I’m not totally sure I understand your first question, but for 2, f should simply be the output of your network (so call net(x)), and I believe scores just refer to the outputs f(x_i). For the last question, c is just some constant, which you use because you don’t want the loss function to become unbounded, which could be the case when f(x_i) outputs extremely large values. This could happen as training progresses, as the network gets better at separating the classes.

**jamesli**#3

i think the first question is asking about the hint in part 2, where it says we need to weigh the data before training the binary classifer

**kyle**#4

The first question was about how to weigh the data so that a sample from the test set matters much more than a sample from the training set, since the training set is thrice the size of the test set. My gut tells me that when I compute `loss(net(X), y)`

I need to multiply this by 3 if `y`

is 1 (i.e. it’s from the test set). Is this the right approach?

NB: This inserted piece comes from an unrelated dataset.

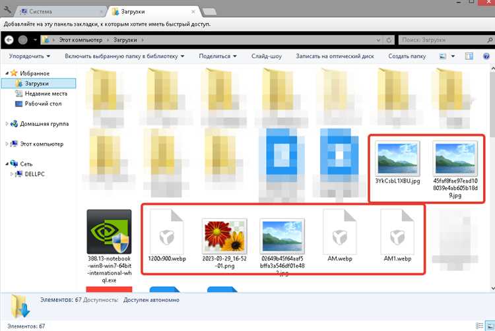Expand the DELLPC network node
Screen dimensions: 495x331
point(12,174)
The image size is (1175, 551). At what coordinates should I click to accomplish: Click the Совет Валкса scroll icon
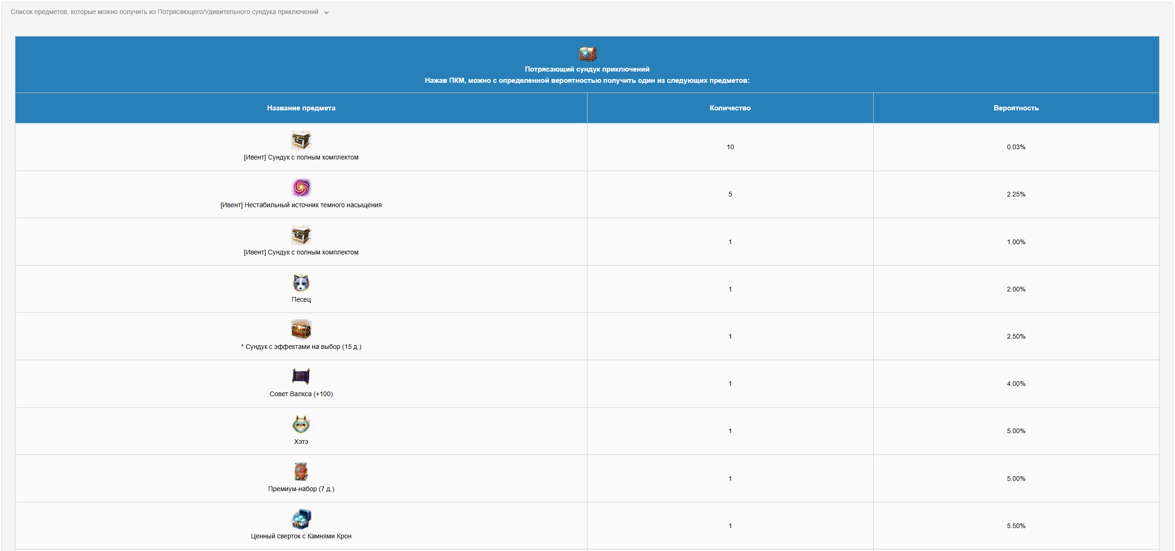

Also, for question 4, how do I compute c?

**ryantheisen**#5

The re-weighting occurs when you train the classifier between the training/test set. From slide 47 in the lecture, we defined the distribution:

r(x,y) = \frac{1}{2}[p(x)\delta(y,1) + q(x)\delta(y,-1)]= \frac{1}{2}p(x)\delta(y,1) + \frac{1}{2}q(x)\delta(y,-1)

where the \frac{1}{2} comes from the assumption that the training and test sets are the same size. If they aren’t the same size, how would you want to re-weight this data distribution?

You can choose c somewhat arbitrarily… but think about what happens when you choose c very large/very small.